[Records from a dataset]
# # # #

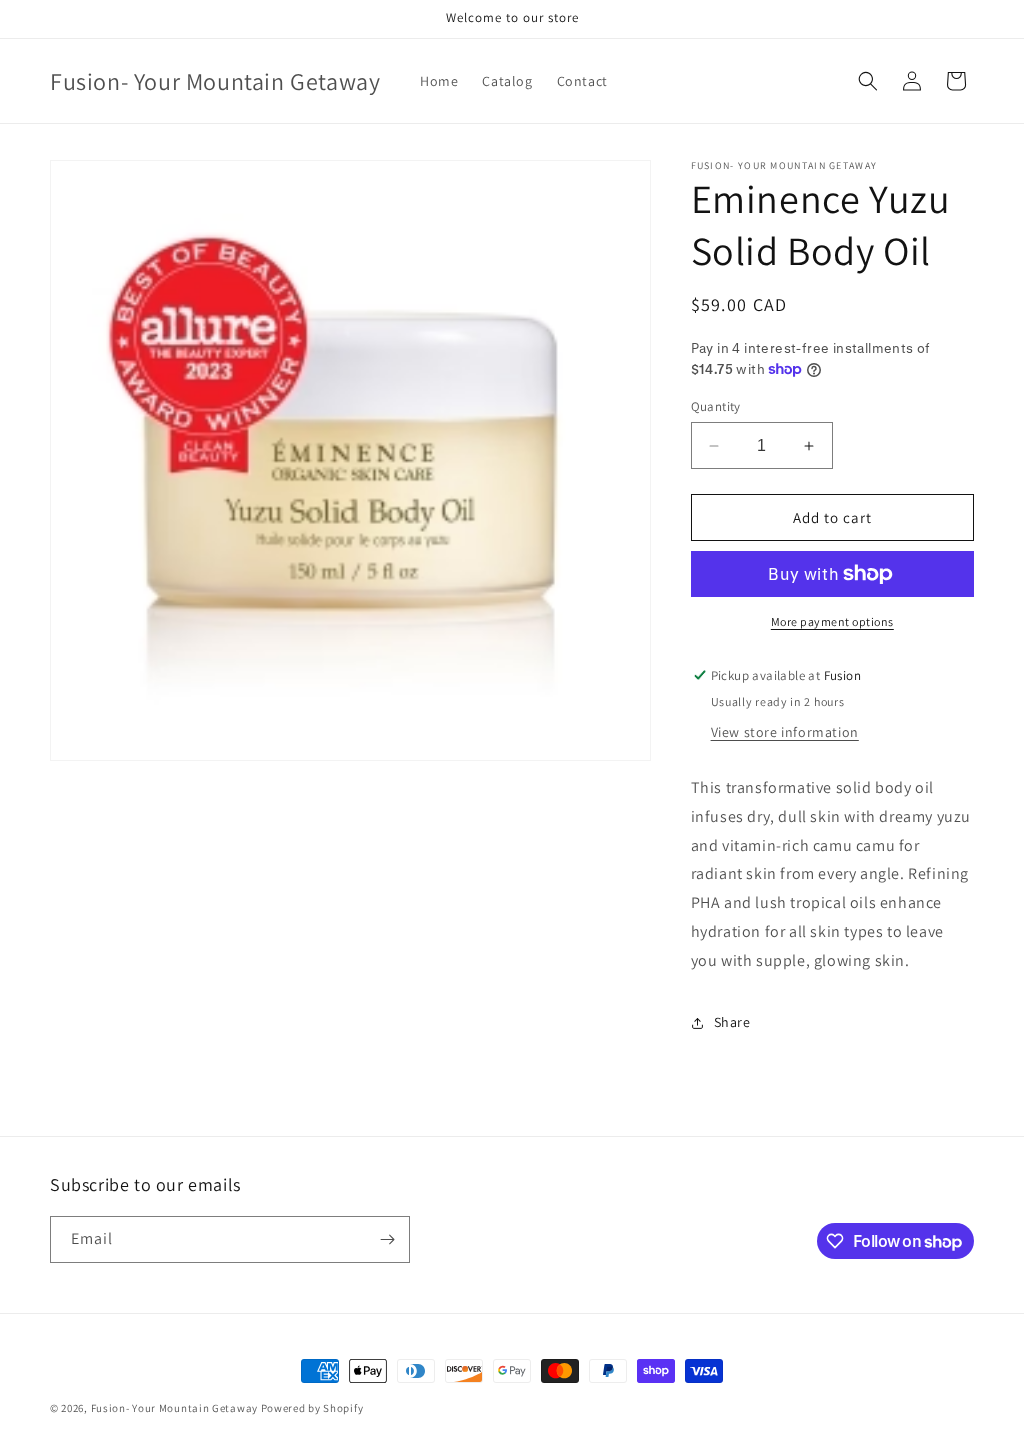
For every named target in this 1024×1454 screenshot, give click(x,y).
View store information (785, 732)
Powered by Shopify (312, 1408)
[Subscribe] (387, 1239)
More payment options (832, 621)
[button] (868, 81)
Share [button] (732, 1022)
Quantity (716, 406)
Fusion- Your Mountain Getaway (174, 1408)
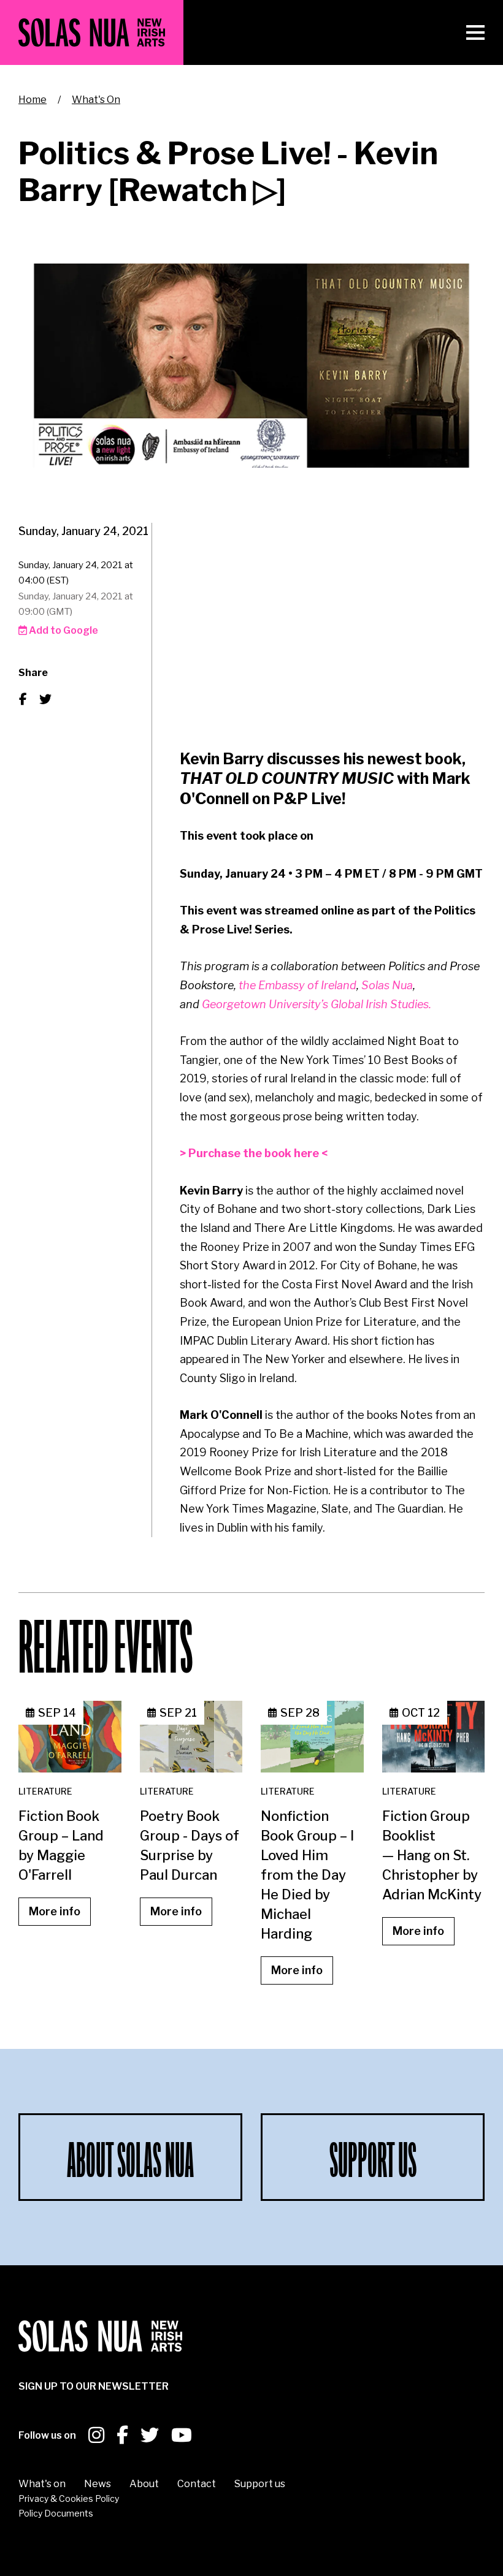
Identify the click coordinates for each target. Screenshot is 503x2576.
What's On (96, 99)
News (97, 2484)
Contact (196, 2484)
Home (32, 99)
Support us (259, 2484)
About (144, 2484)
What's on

# # # #

§ What you will do
Pull every line containing the word "click" out of the entries above.

§ Exercise output
For every named target in this 1024×1454 screenshot, give click(x,y).
Identify the click coordinates for each target. Screenshot is 503x2576.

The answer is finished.